** Opening SOURCE PASSAGE block **
This means that the HSCP has relatively limited ways in which it can make savings.

There are 3 types of savings the HSCP can make:

  1. Reducing overheads
  2. Reducing or cutting services
  3. Redesigning services to make them more efficient

Reducing overheads

In recent years there has been a far-reaching drive to cut overheads within the HSCP. The senior leadership team has continued to identify options for overhead savings and these will continue to contribute to the savings target. However, it must be recognised that there is now little potential for further significant reduction in this type of spend. We also recognise that we need to invest in the infrastructure we use to deliver health and social care services for the long term benefit of the communities we serve.

Reducing or cutting services

This is where we are proposing to offer less services, such as through limiting support we provide directly or commissioning fewer hours from our providers whilst ensuring we provide high quality and safe levels of care which seeks to meet the needs of the most vulnerable in our communities.
** Closing SOURCE PASSAGE block **
** Opening SOURCE INFORMATION block **
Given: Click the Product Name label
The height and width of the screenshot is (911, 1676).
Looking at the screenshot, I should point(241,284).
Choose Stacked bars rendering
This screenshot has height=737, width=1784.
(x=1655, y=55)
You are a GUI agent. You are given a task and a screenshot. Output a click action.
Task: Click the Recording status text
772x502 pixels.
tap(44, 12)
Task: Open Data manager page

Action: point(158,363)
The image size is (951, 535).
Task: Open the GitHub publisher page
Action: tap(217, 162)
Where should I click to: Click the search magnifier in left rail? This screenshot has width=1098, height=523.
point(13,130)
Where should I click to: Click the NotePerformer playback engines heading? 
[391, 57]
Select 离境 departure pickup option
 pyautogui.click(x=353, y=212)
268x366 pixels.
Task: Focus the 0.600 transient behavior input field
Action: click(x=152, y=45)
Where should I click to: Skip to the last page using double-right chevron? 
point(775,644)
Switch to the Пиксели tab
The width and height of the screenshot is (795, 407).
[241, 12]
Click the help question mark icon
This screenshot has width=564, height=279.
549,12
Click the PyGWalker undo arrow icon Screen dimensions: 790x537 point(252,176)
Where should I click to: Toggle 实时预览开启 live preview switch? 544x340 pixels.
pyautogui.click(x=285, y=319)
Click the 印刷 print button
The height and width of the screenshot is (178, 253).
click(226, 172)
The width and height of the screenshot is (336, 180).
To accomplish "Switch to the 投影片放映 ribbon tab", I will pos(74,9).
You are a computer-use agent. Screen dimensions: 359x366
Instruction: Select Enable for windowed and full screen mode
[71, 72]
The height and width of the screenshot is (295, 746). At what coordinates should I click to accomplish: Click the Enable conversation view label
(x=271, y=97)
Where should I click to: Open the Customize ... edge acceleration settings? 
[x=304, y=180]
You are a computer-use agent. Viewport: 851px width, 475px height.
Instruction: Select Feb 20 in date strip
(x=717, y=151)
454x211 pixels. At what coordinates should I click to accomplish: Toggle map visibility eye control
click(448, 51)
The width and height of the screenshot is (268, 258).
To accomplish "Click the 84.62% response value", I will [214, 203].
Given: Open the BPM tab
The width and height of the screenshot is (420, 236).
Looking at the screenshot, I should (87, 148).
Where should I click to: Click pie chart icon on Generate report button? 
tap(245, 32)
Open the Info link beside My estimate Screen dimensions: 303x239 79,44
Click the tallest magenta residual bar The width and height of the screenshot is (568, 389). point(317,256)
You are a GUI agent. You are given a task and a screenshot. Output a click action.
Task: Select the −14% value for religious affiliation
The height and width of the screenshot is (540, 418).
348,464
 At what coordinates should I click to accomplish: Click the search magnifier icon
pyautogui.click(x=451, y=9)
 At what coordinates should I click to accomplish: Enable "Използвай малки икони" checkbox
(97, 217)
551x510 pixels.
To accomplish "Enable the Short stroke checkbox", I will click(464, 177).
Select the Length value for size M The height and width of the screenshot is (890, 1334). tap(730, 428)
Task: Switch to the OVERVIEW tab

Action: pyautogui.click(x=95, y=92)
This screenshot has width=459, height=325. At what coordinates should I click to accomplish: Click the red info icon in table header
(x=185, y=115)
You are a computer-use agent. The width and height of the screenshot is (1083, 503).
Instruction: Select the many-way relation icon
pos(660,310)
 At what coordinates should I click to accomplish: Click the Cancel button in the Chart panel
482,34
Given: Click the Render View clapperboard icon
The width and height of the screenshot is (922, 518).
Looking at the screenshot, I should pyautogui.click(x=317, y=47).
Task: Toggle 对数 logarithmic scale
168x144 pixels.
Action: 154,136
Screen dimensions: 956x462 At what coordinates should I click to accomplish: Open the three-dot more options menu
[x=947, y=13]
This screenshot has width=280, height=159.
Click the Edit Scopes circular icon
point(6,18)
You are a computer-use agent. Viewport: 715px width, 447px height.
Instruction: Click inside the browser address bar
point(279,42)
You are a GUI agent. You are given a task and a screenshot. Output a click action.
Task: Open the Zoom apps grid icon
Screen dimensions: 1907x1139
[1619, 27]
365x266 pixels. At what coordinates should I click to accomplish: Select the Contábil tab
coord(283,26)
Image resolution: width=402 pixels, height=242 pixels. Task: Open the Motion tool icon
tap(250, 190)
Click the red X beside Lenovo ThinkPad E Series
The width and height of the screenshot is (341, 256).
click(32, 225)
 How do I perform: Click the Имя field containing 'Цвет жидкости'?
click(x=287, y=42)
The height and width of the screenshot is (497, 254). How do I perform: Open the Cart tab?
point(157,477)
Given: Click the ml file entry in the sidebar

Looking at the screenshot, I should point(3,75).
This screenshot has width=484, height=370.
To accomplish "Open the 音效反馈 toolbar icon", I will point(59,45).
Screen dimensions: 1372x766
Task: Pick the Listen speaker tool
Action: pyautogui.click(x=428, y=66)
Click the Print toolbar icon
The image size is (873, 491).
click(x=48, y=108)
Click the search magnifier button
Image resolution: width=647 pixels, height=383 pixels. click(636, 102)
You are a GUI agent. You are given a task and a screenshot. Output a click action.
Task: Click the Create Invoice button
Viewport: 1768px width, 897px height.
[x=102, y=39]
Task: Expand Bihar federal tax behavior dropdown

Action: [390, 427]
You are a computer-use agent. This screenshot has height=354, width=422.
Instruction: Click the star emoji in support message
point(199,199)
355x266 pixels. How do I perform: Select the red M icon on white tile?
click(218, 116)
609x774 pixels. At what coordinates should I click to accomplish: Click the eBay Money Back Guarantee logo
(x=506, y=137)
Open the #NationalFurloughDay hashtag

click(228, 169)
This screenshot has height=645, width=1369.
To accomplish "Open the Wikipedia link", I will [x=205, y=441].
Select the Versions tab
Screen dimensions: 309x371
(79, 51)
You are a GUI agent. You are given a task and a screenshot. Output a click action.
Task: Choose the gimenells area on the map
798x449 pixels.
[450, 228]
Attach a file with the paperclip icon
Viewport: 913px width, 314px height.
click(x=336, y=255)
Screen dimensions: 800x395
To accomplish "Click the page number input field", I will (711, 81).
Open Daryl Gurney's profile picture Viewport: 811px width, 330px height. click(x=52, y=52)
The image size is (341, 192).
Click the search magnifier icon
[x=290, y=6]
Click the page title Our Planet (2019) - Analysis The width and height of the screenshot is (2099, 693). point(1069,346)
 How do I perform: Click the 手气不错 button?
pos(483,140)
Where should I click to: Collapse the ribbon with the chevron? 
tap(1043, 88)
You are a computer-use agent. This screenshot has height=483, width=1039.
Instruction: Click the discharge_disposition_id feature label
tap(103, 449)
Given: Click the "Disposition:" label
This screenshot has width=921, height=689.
** Closing SOURCE INFORMATION block **
### [ASSIGNED TASK]
Using the text on HSCP savings, say whether each statement agrees with it: (a) The HSCP has three types of savings it can make. (b) There is still plenty of room for further big cuts to overheads. (c) Offering fewer services can include buying fewer hours from providers. Answer yes or no for each and quote the words that decide it. The listing comes from a different source.

### [THE COMPLETED TASK]
(a) Yes: "There are 3 types of savings the HSCP can make"
(b) No: "there is now little potential for further significant reduction in this type of spend"
(c) Yes: "commissioning fewer hours from our providers"